--- Task objective ---
Pull out every line in the listing below that contains the word "dropdown", and copy each of those lines in full.

--- Task input ---
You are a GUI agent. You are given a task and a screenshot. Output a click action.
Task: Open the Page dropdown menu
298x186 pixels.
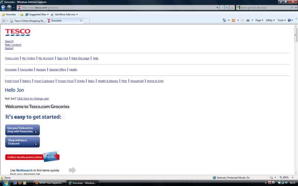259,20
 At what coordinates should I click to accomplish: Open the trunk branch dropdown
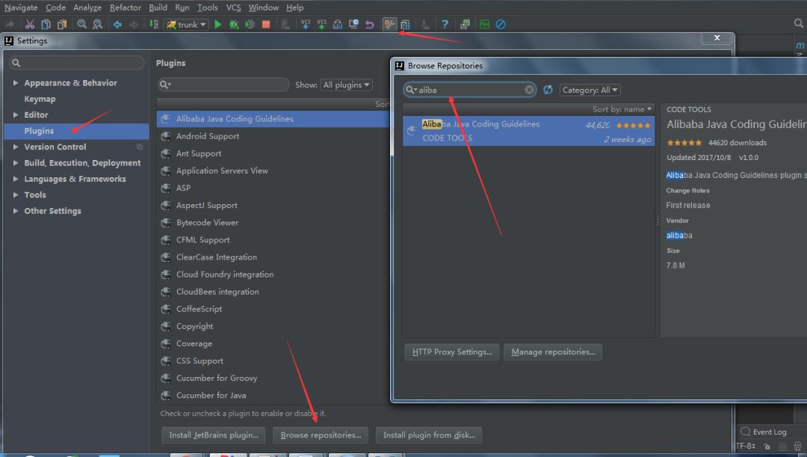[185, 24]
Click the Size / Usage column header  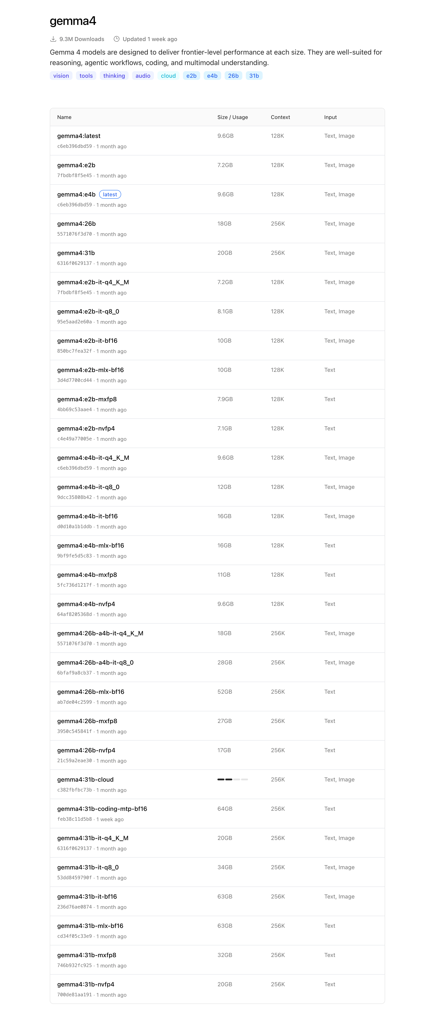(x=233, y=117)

--- Answer for the task ---
Task: Open the Page dropdown menu
 At what coordinates should I click to accomplish: Open the trunk branch dropdown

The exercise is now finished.